Otto and Walter Joachim were distinguished musicians and composers who brought their talents from Germany to Canada, where they became key figures in Montreal’s cultural sphere.
The brothers were born in Dusseldorf, and began studying violin there at an early age. In 1934, when the Nazis came to power, Otto was forced to flee Germany for Asia. He went first to Singapore and then to China – it being one of the few countries open to Jews during the war. In Shanghai, he met his wife, fellow Berliner Ellen Dieneman, and they had a son, Davis. In 1949, Otto and his family decided to move to Brazil. En route to South America via North America, however, he fell in love with the European nature of Montreal and decided to stay. Walter, meanwhile, spent the 1930s touring with a group of musicians throughout Europe and Asia, before also settling in Canada, in 1952.

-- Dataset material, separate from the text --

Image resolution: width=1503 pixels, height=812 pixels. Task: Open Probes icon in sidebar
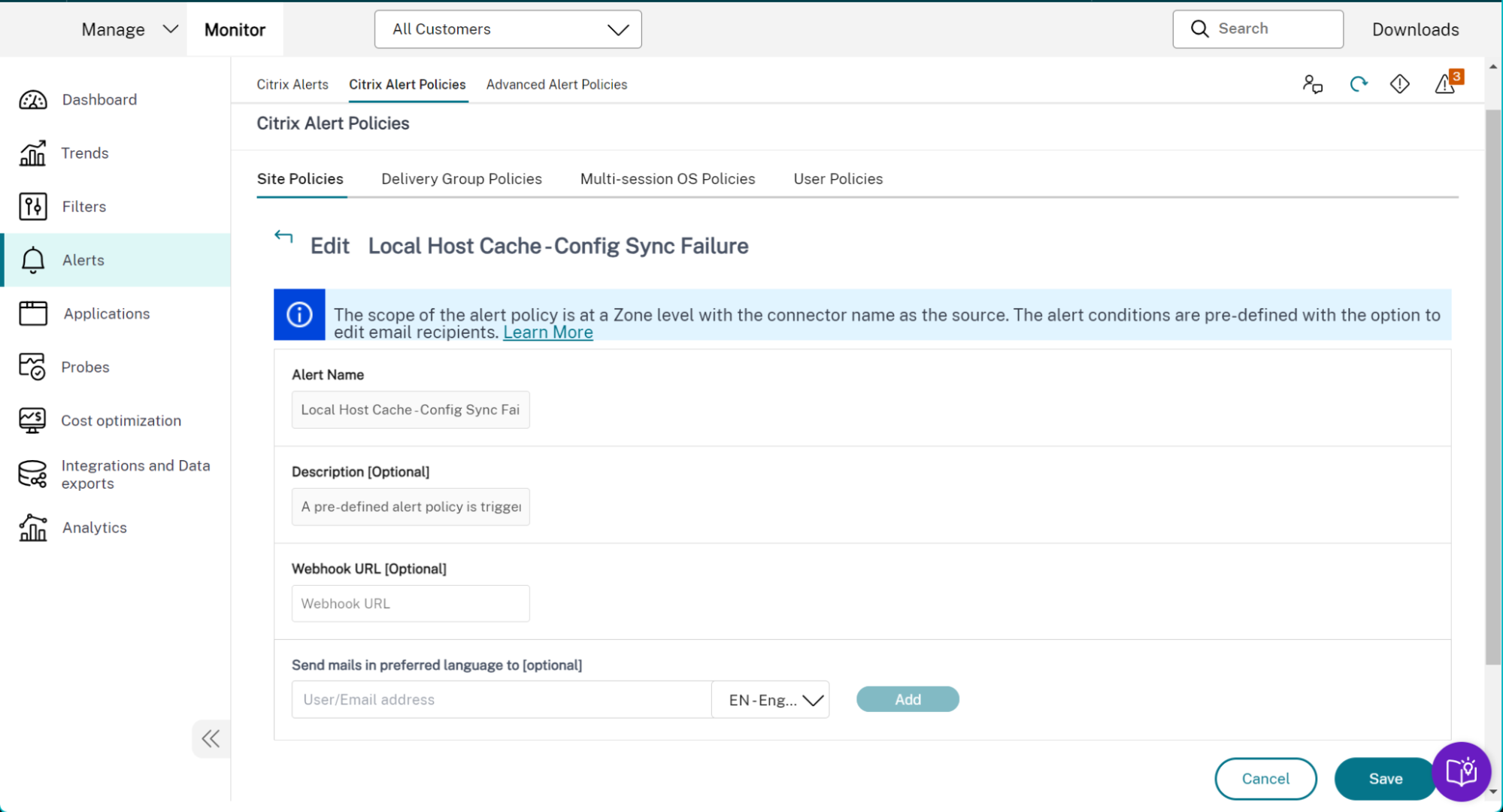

During the 1950s, Otto and Walter began to make their mark on Montreal. They joined the Montreal Symphony Orchestra and the McGill Chamber Orchestra (Otto as a solo violinist and Walter as a principal cellist). They also co-founded the Montreal String Quartet. And for the Canadian Pavilion at Expo 67, Otto composed an electroacoustic piece called Katimavik.
In 1956, Otto started teaching at McGill University, and founded his own electroacoustic music research studio. He spent many years experimenting with sound and was a key player in the modernist avant-garde music movement. Walter, confronted with his progressive deterioration from Parkinson’s disease, increasingly focused on academia, teaching at schools including the CMM, McGill University and the Orford Arts Centre.
Both brothers were named Knights of the Order of Quebec (Walter in 1992, Otto in 1993). Otto was made an Honorary Member of the Canadian Electroacoustic Community, was awarded the Grand Prix Paul-Gilson and the Prix Calixa-Lavallée, was given an Honorary Doctorate from Concordia University, and was honoured with an electroacoustic studio named after him at the school. Walter was made a member of the Order of Canada and received the Denise Pelletier Prize.